Republican Senator Mike Crapo, the incoming chairman of the Senate Finance Committee, said it was too early to determine which tax policies would be included in initial legislation, adding that there was market “misinterpretation of what Trump is doing or going to do.”
“A lot of people are saying, well, which tax policies are you going to do?” Crapo said. “And the answer to that is, the ones that we figure out are the right ones.”
BOND VIGILANTES
Former President Bill Clinton’s political strategist James Carville famously said in 1993 that he wanted to be reincarnated as the bond market, because “you can intimidate everybody.”
If Congress’ moves signal too big of a deficit hike, some market analysts are concerned that excess debt issuance will cause market indigestion that drives up yields sharply.

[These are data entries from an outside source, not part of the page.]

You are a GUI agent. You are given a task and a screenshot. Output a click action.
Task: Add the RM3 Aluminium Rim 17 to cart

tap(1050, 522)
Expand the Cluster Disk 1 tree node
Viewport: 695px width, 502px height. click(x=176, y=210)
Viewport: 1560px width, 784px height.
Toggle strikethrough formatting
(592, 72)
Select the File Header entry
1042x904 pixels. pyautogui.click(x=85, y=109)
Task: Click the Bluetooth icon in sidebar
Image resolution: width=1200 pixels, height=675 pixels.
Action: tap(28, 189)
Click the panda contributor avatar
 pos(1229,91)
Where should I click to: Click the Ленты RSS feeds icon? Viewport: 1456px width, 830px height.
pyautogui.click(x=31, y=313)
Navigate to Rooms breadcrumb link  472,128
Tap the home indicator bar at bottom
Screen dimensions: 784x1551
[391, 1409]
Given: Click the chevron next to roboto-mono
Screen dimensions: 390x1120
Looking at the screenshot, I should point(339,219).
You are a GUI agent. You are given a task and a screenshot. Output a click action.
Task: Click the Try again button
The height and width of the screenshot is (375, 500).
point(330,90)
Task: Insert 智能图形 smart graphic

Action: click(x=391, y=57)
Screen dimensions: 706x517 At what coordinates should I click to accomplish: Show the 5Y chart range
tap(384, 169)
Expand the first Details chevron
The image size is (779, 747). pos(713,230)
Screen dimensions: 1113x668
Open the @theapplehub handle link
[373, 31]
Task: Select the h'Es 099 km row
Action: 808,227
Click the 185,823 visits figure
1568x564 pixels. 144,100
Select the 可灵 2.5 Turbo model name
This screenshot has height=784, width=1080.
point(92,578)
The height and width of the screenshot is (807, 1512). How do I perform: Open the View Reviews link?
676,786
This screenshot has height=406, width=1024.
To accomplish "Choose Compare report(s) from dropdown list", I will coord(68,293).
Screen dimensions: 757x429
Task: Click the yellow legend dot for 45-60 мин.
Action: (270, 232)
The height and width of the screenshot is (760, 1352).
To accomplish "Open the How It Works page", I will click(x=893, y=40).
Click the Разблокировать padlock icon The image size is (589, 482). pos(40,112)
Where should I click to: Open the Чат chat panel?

“One can’t exclude the risk that trust in U.S. economic policymaking might be lost, the bond vigilantes could come out in full force and pressure rates significantly higher, and the U.S. and global economies could be badly shaken,” said Mark Sobel, a former U.S. Treasury official who is now the U.S. chairman at the Official Monetary and Financial Institutions Forum, a think tank.
Nathan Thooft, chief investment officer and senior portfolio manager for Manulife Investment Management, said Congress and Trump’s administration will likely adjust course based on market reactions.
“They will react to incoming feedback as it comes,” Thooft said. “Dollar gets too strong, they’re probably going to back away a little bit. Equity markets act up too much, they might back away a little bit. They care about these things.”